During her time working with athletes at Lawrence County High some students began to ask Bates about her job, both what she does and what education is necessary.
She ended up having so many kids inquire that a group of student athletic trainers was formed at LCHS under her guidance.
However, these students were quick to learn that trainers did much more than just fetch water or nap in vehicles in between games.
“They have really gotten a feel for what we do on a daily basis,” Bates said. “It’s new to me. Several students asked me about my job and how to become an athletic trainer.
“Ultimately several students asked, and I decided to put a program together where students could get involved and learn about the field.
“At LCHS I began interacting with the kids. We started with four kids working at basketball games last year and transitioned into baseball and softball.
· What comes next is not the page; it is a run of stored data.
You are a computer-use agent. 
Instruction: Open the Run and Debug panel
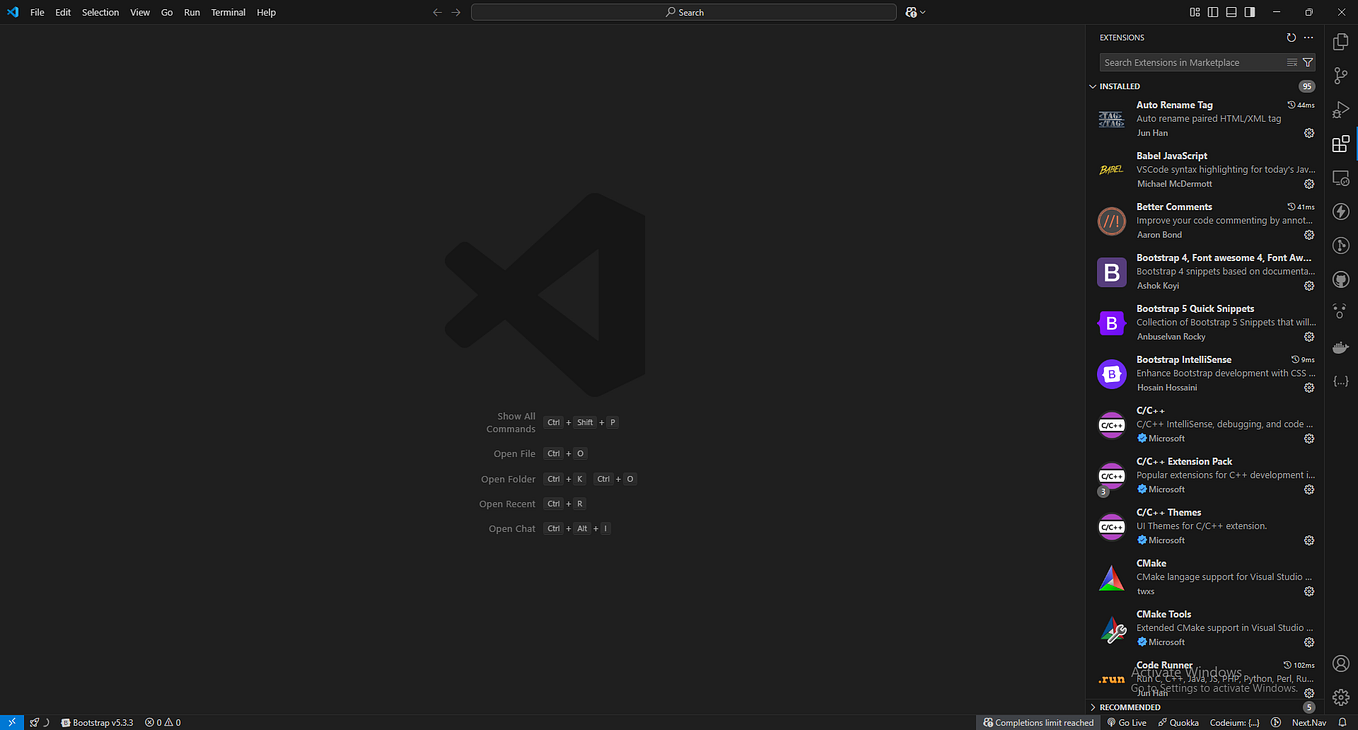point(1340,109)
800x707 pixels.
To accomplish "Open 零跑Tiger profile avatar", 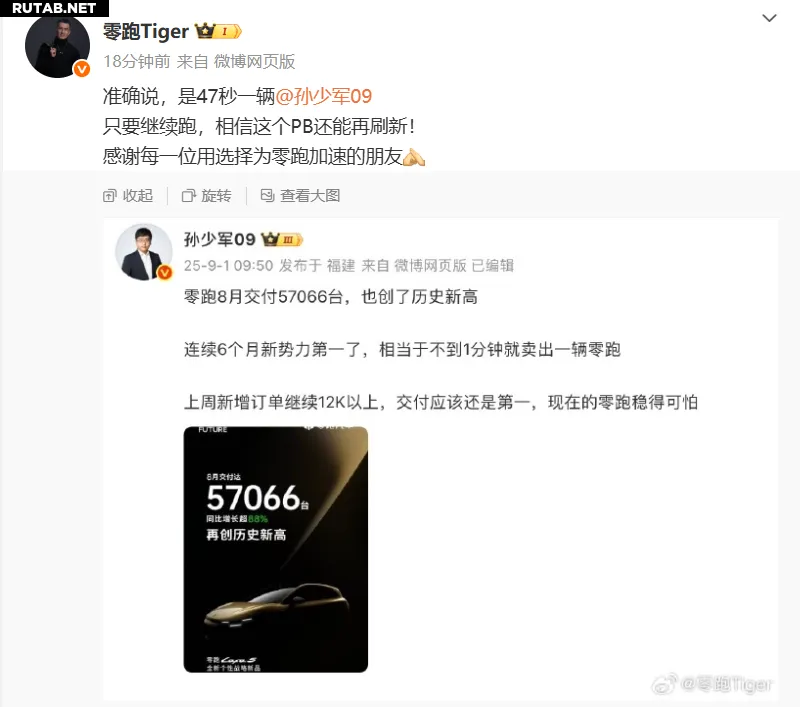I will pyautogui.click(x=57, y=46).
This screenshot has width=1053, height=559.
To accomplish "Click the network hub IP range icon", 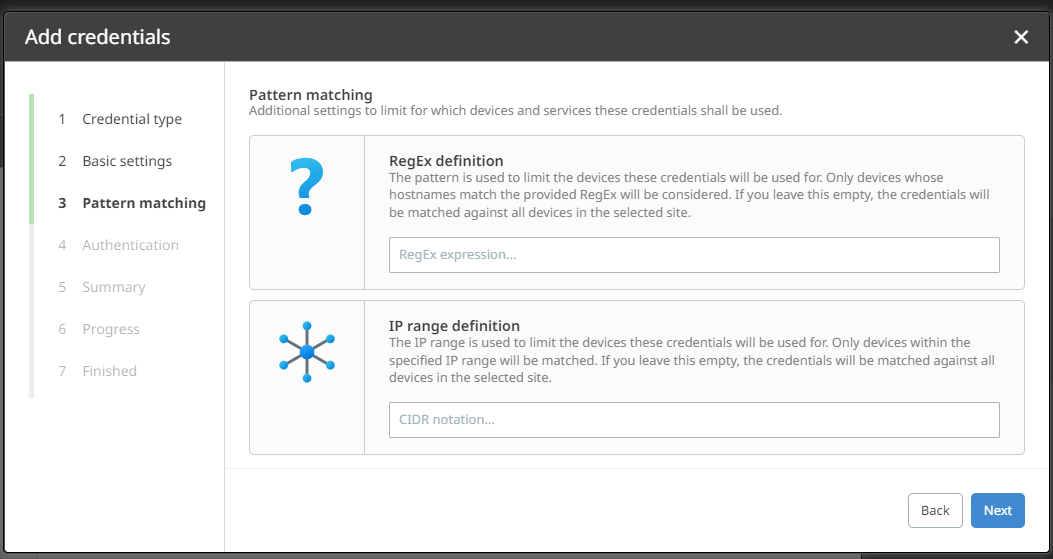I will [307, 352].
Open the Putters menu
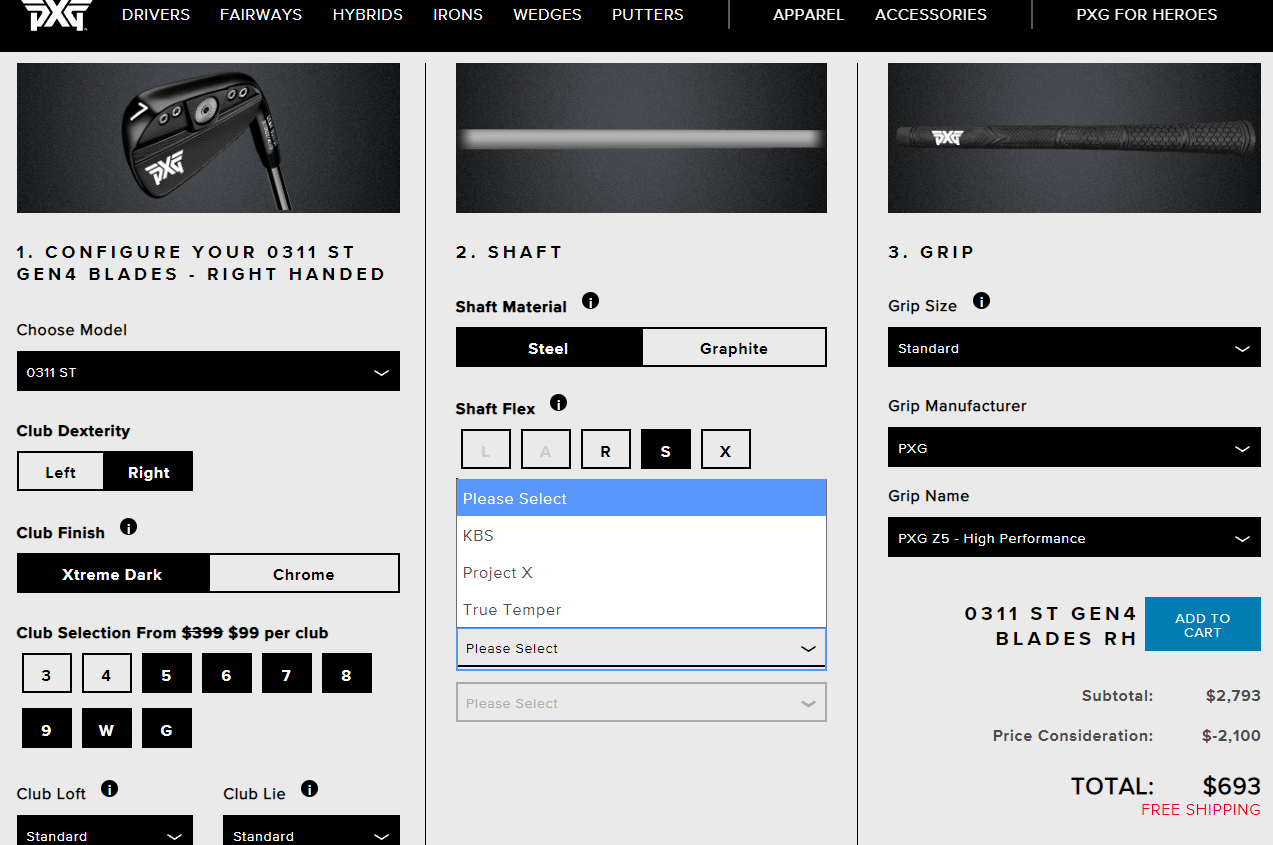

“Having those four students generated a lot more interest, and at the start of spring football training we had 14 students join the program.”
Bates taught the students about basic injury and wound care, hydration management as well as exercises and stretching techniques.
“Not all of the kids will stick with it, but some of them will,” she said. “I have four student athletic trainers who want to go to school to work in this profession.”
Whether its Lester, Bates or anyone else along the way helping student-athletes come back from injures is a worthwhile and necessary function that benefits the kids, coaches, parents and everyone involved.